Your answer must be only the lines below from the one containing "[Edellinen dia] (14, 25)" through the one containing "[Switch to Italian] (607, 100)", copied exactly, with the pictures left out.

*** Data records ***

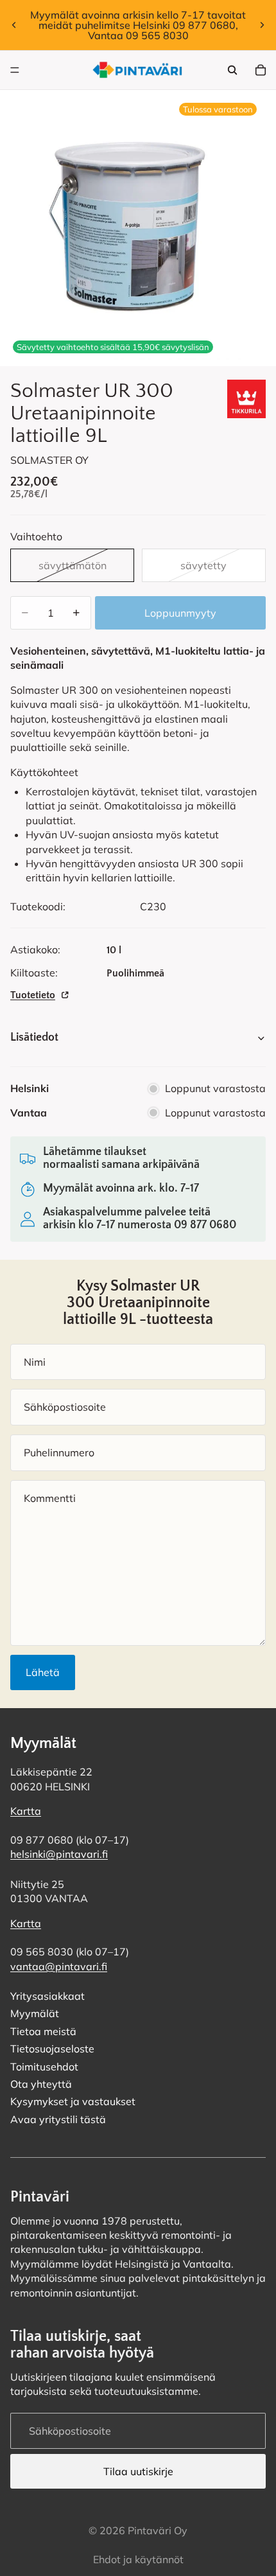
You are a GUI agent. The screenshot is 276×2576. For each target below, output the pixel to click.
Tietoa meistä (43, 2031)
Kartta (25, 1810)
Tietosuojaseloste (52, 2048)
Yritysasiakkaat (47, 1995)
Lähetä (43, 1672)
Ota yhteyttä (41, 2084)
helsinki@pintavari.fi (59, 1854)
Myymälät (34, 2013)
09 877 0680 (205, 1225)
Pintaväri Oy (157, 2530)
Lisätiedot (34, 1037)
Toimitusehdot (44, 2066)
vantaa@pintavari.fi (58, 1965)
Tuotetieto (32, 995)
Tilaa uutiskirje (138, 2471)
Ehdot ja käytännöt (138, 2559)
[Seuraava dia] (262, 25)
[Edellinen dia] (14, 25)
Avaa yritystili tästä (58, 2119)
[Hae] (232, 70)
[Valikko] (15, 70)
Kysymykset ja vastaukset (72, 2101)
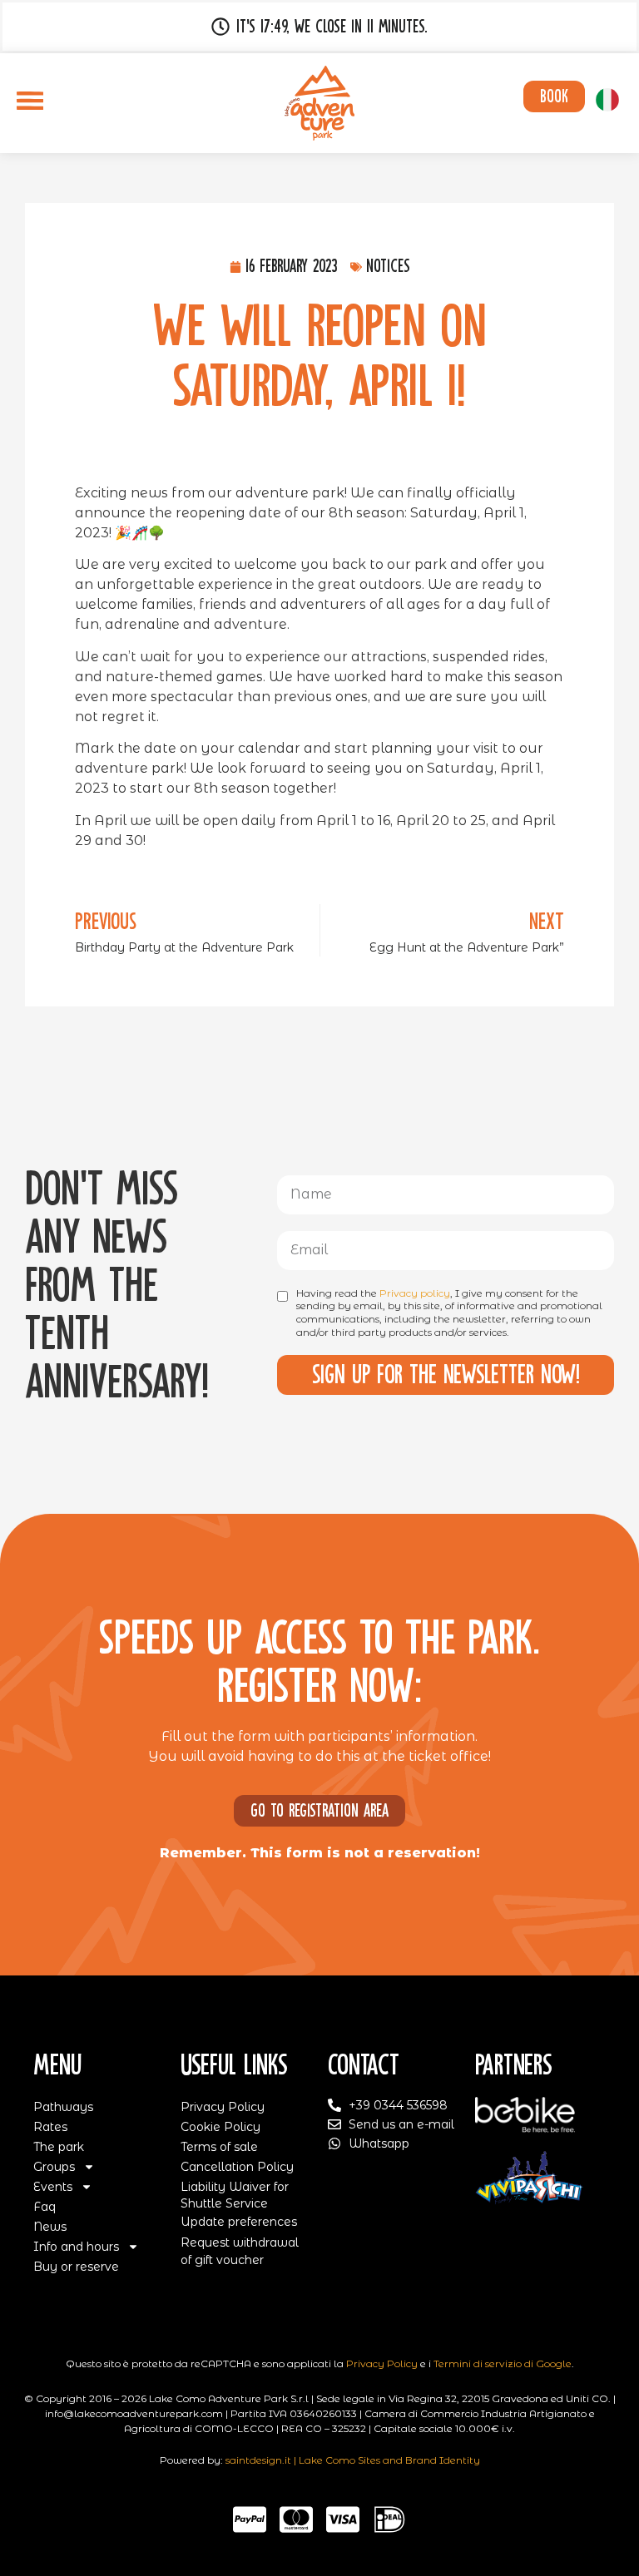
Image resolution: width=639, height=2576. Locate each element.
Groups (54, 2166)
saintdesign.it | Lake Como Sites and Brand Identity (352, 2460)
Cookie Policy (220, 2126)
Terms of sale (219, 2146)
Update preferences (239, 2221)
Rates (50, 2126)
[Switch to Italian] (607, 100)
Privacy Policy (223, 2106)
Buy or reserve (76, 2266)
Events (52, 2186)
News (50, 2226)
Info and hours (76, 2246)
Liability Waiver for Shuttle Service (235, 2195)
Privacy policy (414, 1293)
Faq (44, 2206)
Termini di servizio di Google (502, 2363)
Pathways (63, 2106)
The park (58, 2146)
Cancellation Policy (237, 2166)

*** End of Data records ***

▶ [Exercise output]:
[Edellinen dia] (14, 25)
Avaa yritystili tästä (58, 2119)
[Hae] (232, 70)
[Valikko] (15, 70)
Kysymykset ja vastaukset (72, 2101)
Image resolution: width=639, height=2576. Locate each element.
Groups (54, 2166)
saintdesign.it | Lake Como Sites and Brand Identity (352, 2460)
Cookie Policy (220, 2126)
Terms of sale (219, 2146)
Update preferences (239, 2221)
Rates (50, 2126)
[Switch to Italian] (607, 100)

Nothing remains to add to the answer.